→ FRAGMENTO DEL TEXTO

- - -

Nos desplazamos a la vecina Nules, paraíso mandarinero que surte de antioxidantes a la comunidad internacional. De los 25 millones de unidades que se recolectan cada temporada, el 90% se envía al resto de Europa y América. Superado el mediodía, el 'caloret' aprieta inmisericorde. La 'escalforeta', para ser políticamente correcta. Aun así, Vicente Arnau nos espera de una pieza. No es una agricultor cualquiera. De sus campos sale una de las mandarinas más selectas, la Orogrós. Se esfuerza en explicarme que la susodicha, «muy productiva, precoz y fina», es una mutación espontánea del naranjo Oronul; que él mismo la descubrió por el método de la observación y que, como estuvo listo y la patentó, ahora cobra derechos de autor por la venta bajo pedido de injertos que se clonan en el laboratorio. Otro gallo le cantó a su suegro, descubridor de la Clemenules, variedad que bautizó y que ahora se cría en Italia y Sudáfrica, pero que nunca le reportó una «perra gorda». Qué sabía don José Guevara Ginés en sus tiempos de exclusivas y registros.

Mientras recorremos una plantación, le hago saber que me he percatado del bolígrafo de propaganda del partido de Mariano Rajoy que asoma por el bolsillo de su pechera. «Sí, sí. Yo soy del PP. Siempre lo he sido y siempre lo seré. No me avergüenza decirlo». Tomo carrerilla y me lanzo.

- - -

→ MATERIAL PROPORCIONADO

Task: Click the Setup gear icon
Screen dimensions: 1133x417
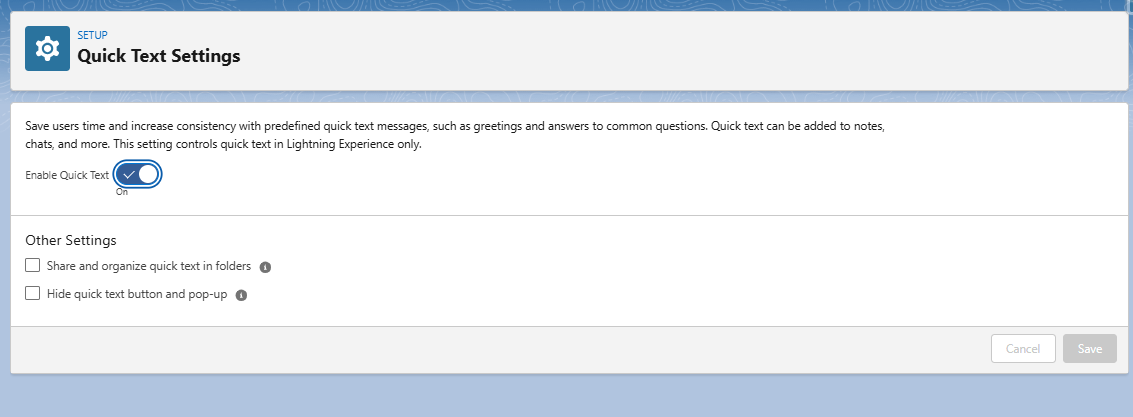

- - -

→ ENUNCIADO A
Según el fragmento del texto, ¿qué parte de las mandarinas que se recolectan cada temporada en Nules se envía al resto de Europa y América?
→ ENUNCIADO B
Di si cada afirmación concuerda con el fragmento del texto, con un sí o un no y la cita literal de las palabras que lo deciden: (i) Vicente Arnau descubrió la Orogrós observando sus campos. (ii) La Clemenules le dio mucho dinero a su descubridor. (iii) La Orogrós surgió de forma espontánea a partir del naranjo Oronul.
→ ENUNCIADO C
Convierte en una lista breve el párrafo del fragmento del texto que comienza con «Nos desplazamos a la vecina Nules» y conserva sus datos principales.

→ RESPUESTA ESCRITA A
El 90% de los 25 millones de unidades recolectadas cada temporada.

→ RESPUESTA ESCRITA B
(i) Sí: «que él mismo la descubrió por el método de la observación».
(ii) No: «pero que nunca le reportó una «perra gorda»».
(iii) Sí: «es una mutación espontánea del naranjo Oronul».

→ RESPUESTA ESCRITA C
- Nules es una zona mandarinera: cada temporada se recolectan 25 millones de unidades, y el 90% se envía al resto de Europa y América.
- Pasado el mediodía, el calor aprieta, pero Vicente Arnau espera sin inmutarse.
- De sus campos sale la Orogrós, una mandarina selecta, «muy productiva, precoz y fina».
- Es una mutación espontánea del naranjo Oronul que él descubrió por observación y patentó. Por eso cobra derechos de autor por la venta bajo pedido de injertos clonados en laboratorio.
- Su suegro, José Guevara Ginés, descubrió y bautizó la Clemenules, que hoy se cría en Italia y Sudáfrica, pero nunca ganó dinero con ella.